Recently, the China Cybersecurity Association officially launched a Chinese internet corpus resource platform aimed at providing users with a wide range of Chinese internet corpus resources. This platform supports multiple tagging categories including industry sectors, content modalities, and size scales to facilitate user-specific downloads and usage.
The released corpus resources were developed under the guidance of the Cyberspace Administration of China by the China Cybersecurity Association in collaboration with the National Internet Emergency Center. Building on the previously released 1.0 version of the Chinese internet foundational corpus, this update incorporates new high-quality trustworthy data through a collaborative sharing mechanism. The data underwent rigorous processes such as source selection, content filtering, and deduplication, resulting in the 2.0 version of the Chinese internet foundational corpus, which totals 120GB and contains 38 million entries.

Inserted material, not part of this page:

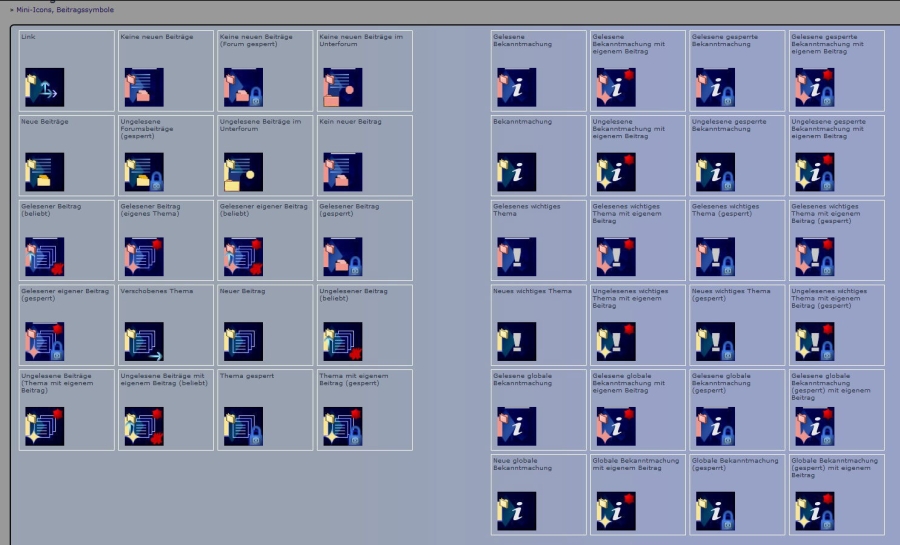
Task: Click the 'Kein neuer Beitrag' icon
Action: (342, 172)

In addition, the platform hosts 27 corpus datasets amounting to approximately 2.7TB. These datasets are categorized into three types: first, foundational Chinese internet corpora jointly built by the China Cybersecurity Association and the National Internet Emergency Center; second, shared internet corpora from entities like People's Daily Online, Beijing Academy of Artificial Intelligence, Shanghai AI Laboratory, among others; third, high-quality Chinese foundational corpus samples provided by institutions such as the China Network Space Research Institute, the National Version Library of China, the Encyclopaedia of China Publishing House, and the Library of the Chinese Academy of Social Sciences.

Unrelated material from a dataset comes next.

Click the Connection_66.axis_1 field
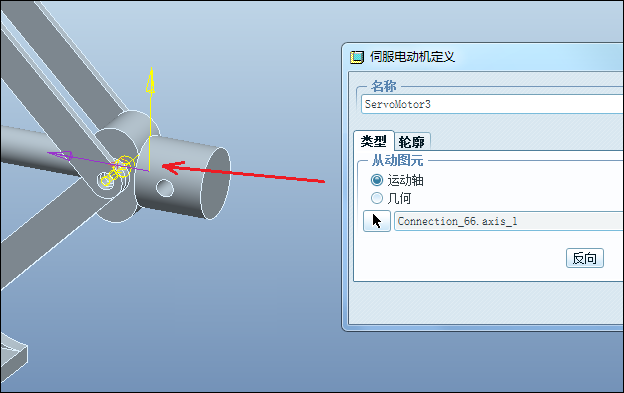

Users can visit the official website of the China Cybersecurity Association, click on the link for the "Chinese Internet Corpus Resource Platform," complete registration and authentication procedures, and then download the required corpus resources.
It is reported that the Artificial Intelligence Security Governance Committee of the China Cybersecurity Association will continue to enhance the development of Chinese internet foundational corpora, providing strong support for AI technology innovation and industrial development. This move signifies an important step forward in the sharing and utilization of Chinese internet corpus resources, contributing to further advancements in AI technology.